begin Dataset excerpts
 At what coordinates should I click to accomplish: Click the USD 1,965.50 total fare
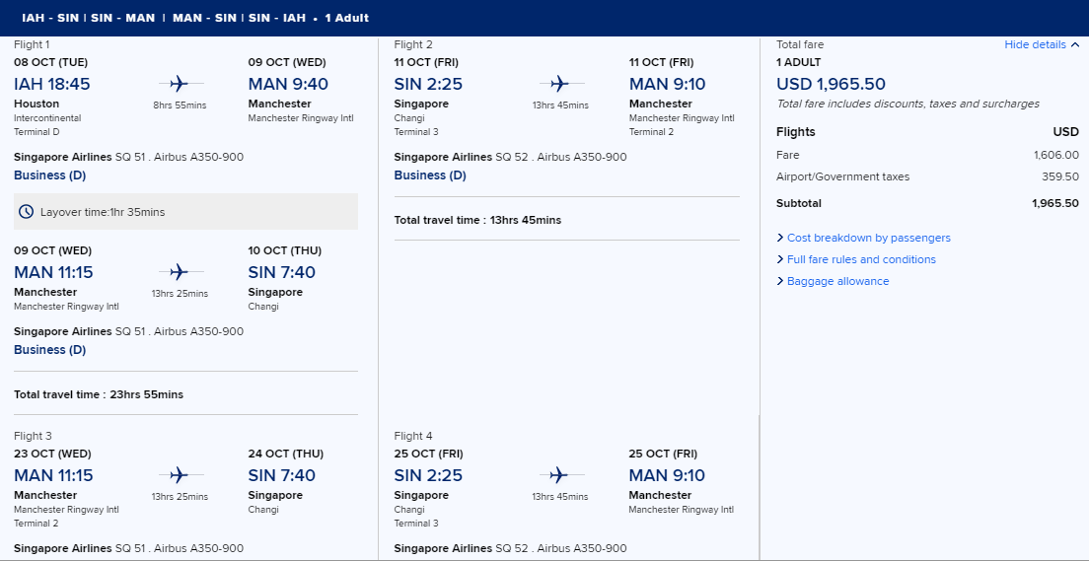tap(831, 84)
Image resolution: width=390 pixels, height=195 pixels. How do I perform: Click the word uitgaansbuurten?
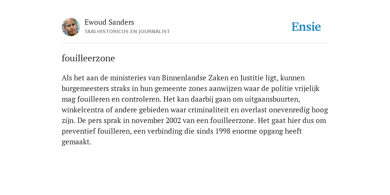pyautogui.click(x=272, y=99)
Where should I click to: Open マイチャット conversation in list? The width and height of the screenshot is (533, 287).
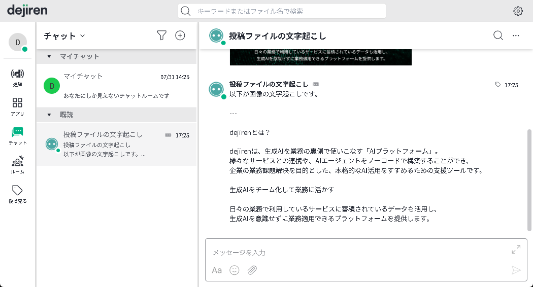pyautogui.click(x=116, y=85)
end Dataset excerpts
[Exercise goal]: Write out all of these lines again without any changes, and omit the pictures from your answer.

[Problem solution]:
 At what coordinates should I click to accomplish: Click the USD 1,965.50 total fare
tap(831, 84)
Image resolution: width=390 pixels, height=195 pixels. How do I perform: Click the word uitgaansbuurten?
pyautogui.click(x=272, y=99)
Where should I click to: Open マイチャット conversation in list? The width and height of the screenshot is (533, 287).
pyautogui.click(x=116, y=85)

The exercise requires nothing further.